NSE decries lack of practical knowledge for students in engineering curriculum

President of the Nigerian Society of Engineers, Engr. Otis Anyaeji, (right), wife of the Deputy Governor of Delta State, Her Excellency, Engr. Ebierin Otuaro, FNSE and Chairman Board of Fellows/College of Fellows, Engr. Chris Okoye shortly after the Society’s Fellowship Conferment in Abuja

The huge parity between what engineering students are taught in school and what actually obtains in the industry has become a source of concern for the Nigerian Society of Engineers (NSE). This issue was brought to the fore at the 2017 first special dinner for the conferment of Fellows on engineers this week in Abuja.

Speaking during the event, which took place at the Banquet Hall of the NAF Conference Centre and Suites in Kado District, the Chairman, Board of Fellows/College of Fellows of the NSE, Engr. Chris Okoye said, “today we want to bring to the front burner, the need to empower Engineering teachers in Nigeria especially as regards bridging the gap between what they teach and industry practice. This is based on the proven fact that there is a serious disconnect between what the students learn in our universities and what is needed in the industry.”

He informed that in a study conducted by NUC in 2004 on Labour Market Expectations of Nigerian Graduates, it was discovered that university education in Nigeria does not adequately prepare graduates for work, which manifests in the number of deficiencies the graduates exhibit in the work place.

Okoye noted that the situation has deteriorated since 2004 based on the testimonies of some employers with whom he had interacted recently. “Therefore, we believe that to bridge this gap between what is taught in our Engineering Faculties and industry practice, we should first start by bridging the gap between the academia, that carry the message, and the industry. In this regard, we propose a development and implementation of a framework for continuous professional development programme for engineering teachers, which will involve one-year industry practice every five years. The NSE, especially the Fellows, should take a lead and develop this framework,” he said.

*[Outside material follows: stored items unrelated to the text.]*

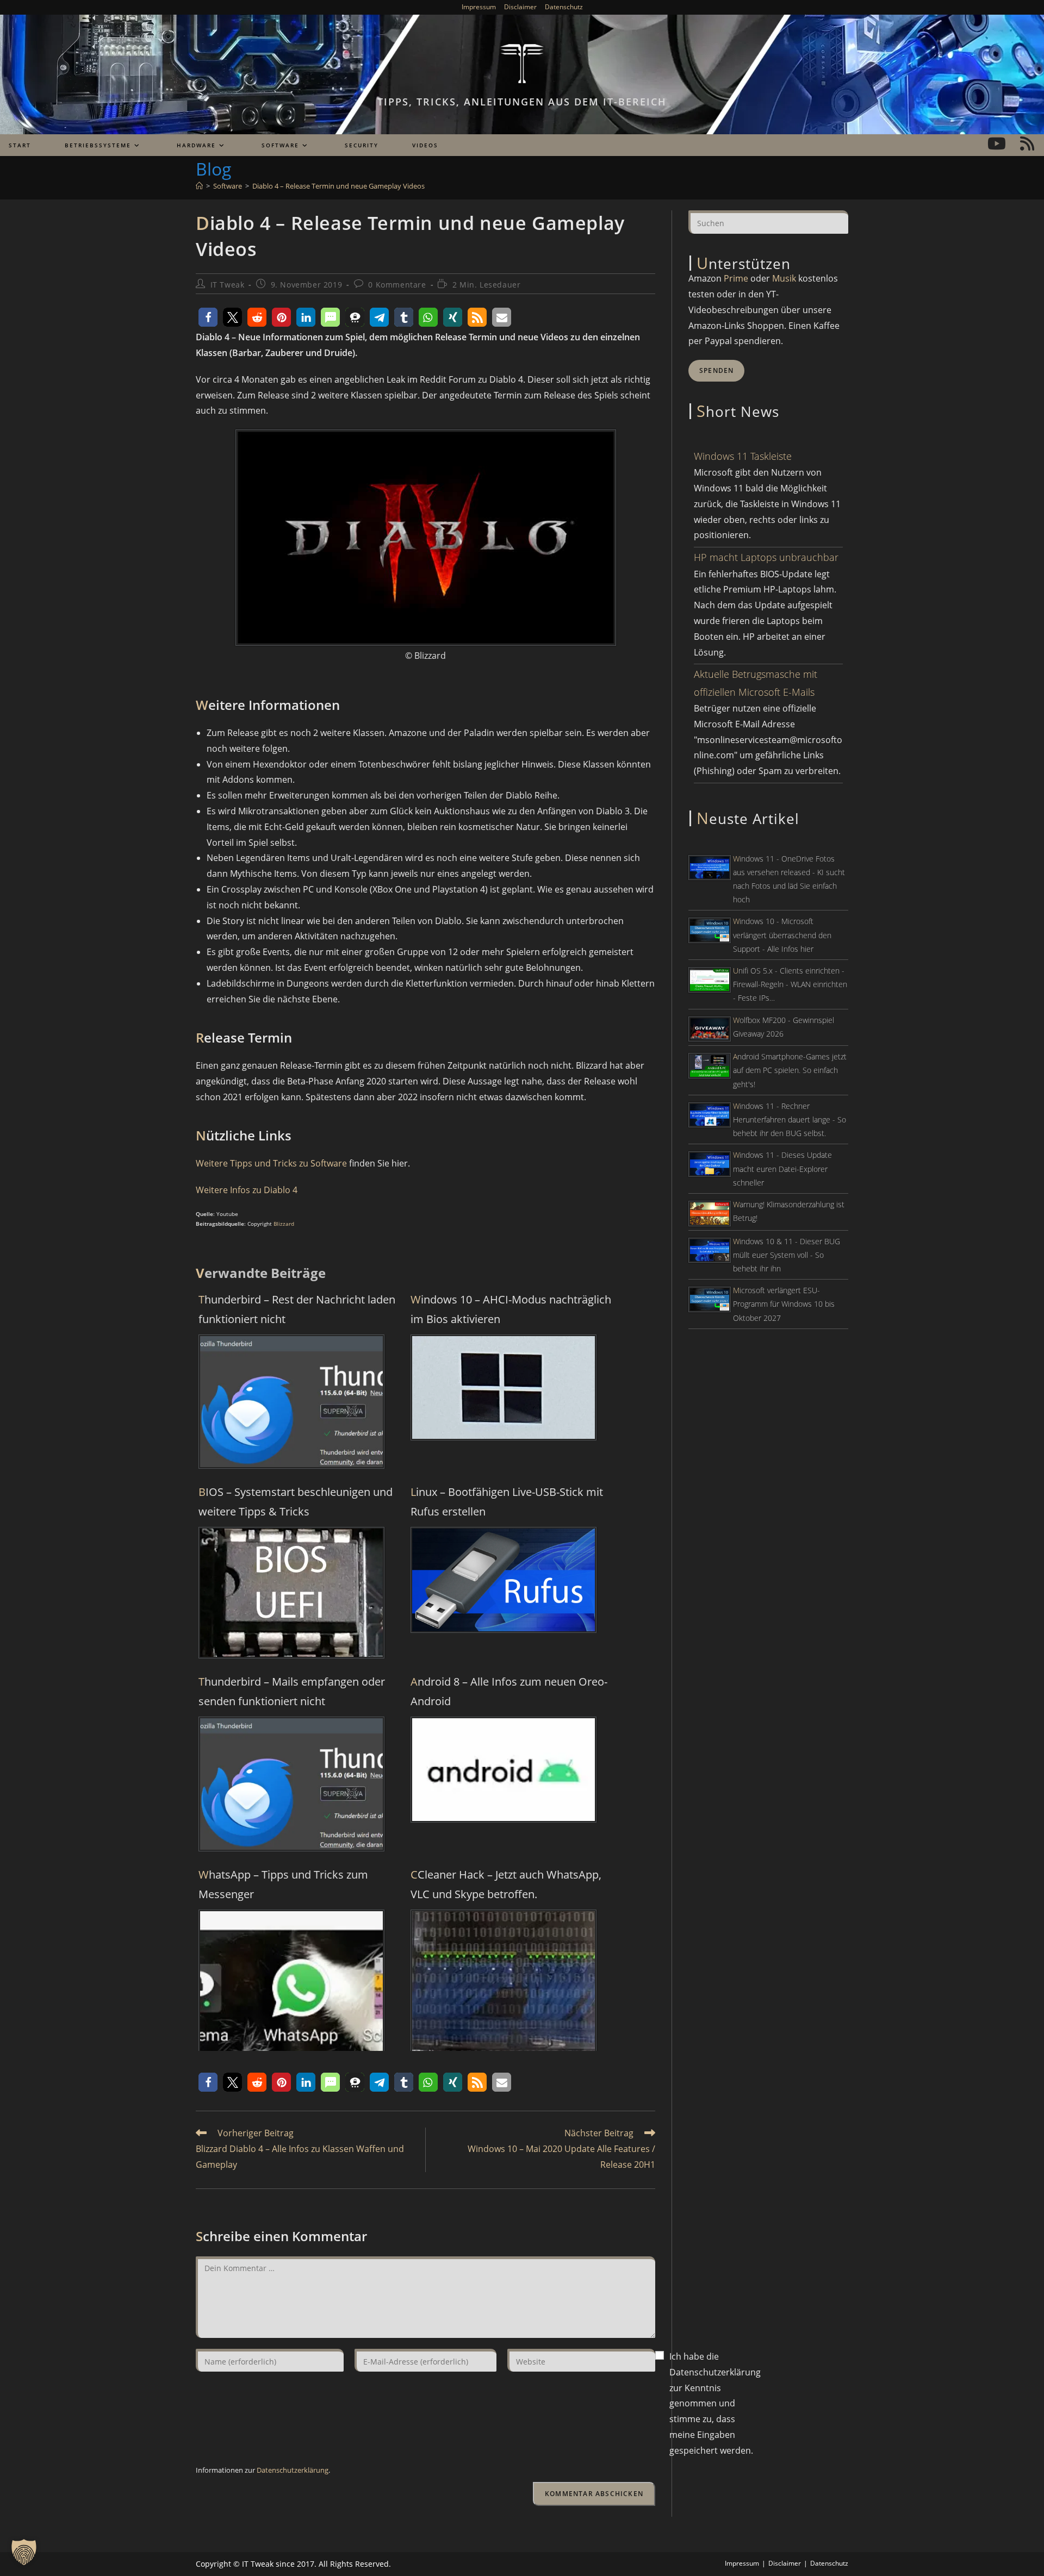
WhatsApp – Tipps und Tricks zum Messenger (283, 1884)
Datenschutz (564, 6)
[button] (207, 317)
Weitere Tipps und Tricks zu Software (271, 1163)
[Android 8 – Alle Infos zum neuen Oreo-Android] (503, 1769)
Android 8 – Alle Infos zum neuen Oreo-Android (509, 1691)
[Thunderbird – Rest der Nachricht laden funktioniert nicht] (291, 1401)
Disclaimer (520, 6)
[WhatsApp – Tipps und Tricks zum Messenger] (291, 2001)
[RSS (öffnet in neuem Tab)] (1027, 143)
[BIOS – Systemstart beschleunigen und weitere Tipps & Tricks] (291, 1592)
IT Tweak (227, 284)
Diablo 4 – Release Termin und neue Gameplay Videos (338, 186)
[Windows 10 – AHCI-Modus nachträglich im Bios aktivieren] (503, 1387)
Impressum (479, 6)
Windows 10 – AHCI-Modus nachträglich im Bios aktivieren (511, 1309)
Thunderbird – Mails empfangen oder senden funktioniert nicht (291, 1691)
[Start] (199, 186)
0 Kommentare (397, 284)
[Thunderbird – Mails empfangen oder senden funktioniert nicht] (291, 1783)
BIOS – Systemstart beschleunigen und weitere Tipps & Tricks (295, 1502)
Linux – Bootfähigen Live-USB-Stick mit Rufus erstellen (507, 1502)
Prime (736, 278)
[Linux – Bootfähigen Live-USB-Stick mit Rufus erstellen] (503, 1579)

Meanwhile, 30 engineers were confirmed Fellows of the Nigerian Society of Engineers at the event. Speaking on their conferment, president of the NSE, Engr. Otis Anyaeji, told the fellows, “I wish to rekindle here that the expectations of NSE and the larger society from our honourable conferees are high, with regards to strict adherence to professional codes, standards and ethics. The NSE, therefore, reserves the right to revoke and withdraw the Fellowship certificate of any member enmeshed in breaches brought to the notice of the Society.”